About this task
For this exercise, print all of the entries exactly as given.

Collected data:

★ ★ ★

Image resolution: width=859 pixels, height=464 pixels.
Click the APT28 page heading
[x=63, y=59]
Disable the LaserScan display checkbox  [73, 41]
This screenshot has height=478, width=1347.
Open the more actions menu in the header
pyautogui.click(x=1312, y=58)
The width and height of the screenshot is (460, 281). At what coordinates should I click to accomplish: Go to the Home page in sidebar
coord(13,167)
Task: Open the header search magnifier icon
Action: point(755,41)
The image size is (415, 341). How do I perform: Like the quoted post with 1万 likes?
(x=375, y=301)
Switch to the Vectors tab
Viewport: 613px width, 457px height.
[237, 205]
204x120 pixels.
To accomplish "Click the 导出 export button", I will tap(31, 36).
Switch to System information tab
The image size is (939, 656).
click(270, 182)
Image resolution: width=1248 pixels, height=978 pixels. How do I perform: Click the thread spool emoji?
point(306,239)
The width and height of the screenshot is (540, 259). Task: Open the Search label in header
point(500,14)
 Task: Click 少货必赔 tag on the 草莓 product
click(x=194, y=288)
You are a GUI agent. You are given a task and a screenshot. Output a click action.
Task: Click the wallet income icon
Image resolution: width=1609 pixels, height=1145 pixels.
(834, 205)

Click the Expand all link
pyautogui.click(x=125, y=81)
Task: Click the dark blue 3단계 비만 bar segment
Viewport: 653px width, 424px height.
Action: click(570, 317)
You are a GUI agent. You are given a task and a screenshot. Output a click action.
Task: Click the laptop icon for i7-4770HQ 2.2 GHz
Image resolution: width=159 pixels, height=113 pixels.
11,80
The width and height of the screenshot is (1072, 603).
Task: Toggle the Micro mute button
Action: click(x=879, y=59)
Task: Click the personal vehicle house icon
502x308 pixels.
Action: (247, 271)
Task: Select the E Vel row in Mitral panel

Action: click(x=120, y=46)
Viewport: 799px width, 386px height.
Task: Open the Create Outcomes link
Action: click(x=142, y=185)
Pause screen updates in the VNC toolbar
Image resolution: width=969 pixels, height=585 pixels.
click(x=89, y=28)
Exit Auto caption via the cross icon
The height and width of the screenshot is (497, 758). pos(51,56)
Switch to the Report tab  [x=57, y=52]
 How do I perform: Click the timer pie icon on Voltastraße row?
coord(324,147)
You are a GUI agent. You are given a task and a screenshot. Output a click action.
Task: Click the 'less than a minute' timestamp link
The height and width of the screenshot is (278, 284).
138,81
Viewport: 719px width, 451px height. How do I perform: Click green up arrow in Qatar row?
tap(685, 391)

★ ★ ★

Solution for this exercise
Image resolution: width=859 pixels, height=464 pixels.
Click the APT28 page heading
[x=63, y=59]
Disable the LaserScan display checkbox  [73, 41]
This screenshot has height=478, width=1347.
Open the more actions menu in the header
pyautogui.click(x=1312, y=58)
The width and height of the screenshot is (460, 281). At what coordinates should I click to accomplish: Go to the Home page in sidebar
coord(13,167)
Task: Open the header search magnifier icon
Action: point(755,41)
The image size is (415, 341). How do I perform: Like the quoted post with 1万 likes?
(x=375, y=301)
Switch to the Vectors tab
Viewport: 613px width, 457px height.
[237, 205]
204x120 pixels.
To accomplish "Click the 导出 export button", I will tap(31, 36).
Switch to System information tab
The image size is (939, 656).
click(270, 182)
Image resolution: width=1248 pixels, height=978 pixels. How do I perform: Click the thread spool emoji?
point(306,239)
The width and height of the screenshot is (540, 259). Task: Open the Search label in header
point(500,14)
 Task: Click 少货必赔 tag on the 草莓 product
click(x=194, y=288)
You are a GUI agent. You are given a task and a screenshot. Output a click action.
Task: Click the wallet income icon
Image resolution: width=1609 pixels, height=1145 pixels.
(834, 205)

Click the Expand all link
pyautogui.click(x=125, y=81)
Task: Click the dark blue 3단계 비만 bar segment
Viewport: 653px width, 424px height.
Action: click(570, 317)
You are a GUI agent. You are given a task and a screenshot. Output a click action.
Task: Click the laptop icon for i7-4770HQ 2.2 GHz
Image resolution: width=159 pixels, height=113 pixels.
11,80
The width and height of the screenshot is (1072, 603).
Task: Toggle the Micro mute button
Action: click(x=879, y=59)
Task: Click the personal vehicle house icon
502x308 pixels.
Action: (247, 271)
Task: Select the E Vel row in Mitral panel

Action: click(x=120, y=46)
Viewport: 799px width, 386px height.
Task: Open the Create Outcomes link
Action: click(x=142, y=185)
Pause screen updates in the VNC toolbar
Image resolution: width=969 pixels, height=585 pixels.
click(x=89, y=28)
Exit Auto caption via the cross icon
The height and width of the screenshot is (497, 758). pos(51,56)
Switch to the Report tab  [x=57, y=52]
 How do I perform: Click the timer pie icon on Voltastraße row?
coord(324,147)
You are a GUI agent. You are given a task and a screenshot. Output a click action.
Task: Click the 'less than a minute' timestamp link
The height and width of the screenshot is (278, 284).
138,81
Viewport: 719px width, 451px height. How do I perform: Click green up arrow in Qatar row?
tap(685, 391)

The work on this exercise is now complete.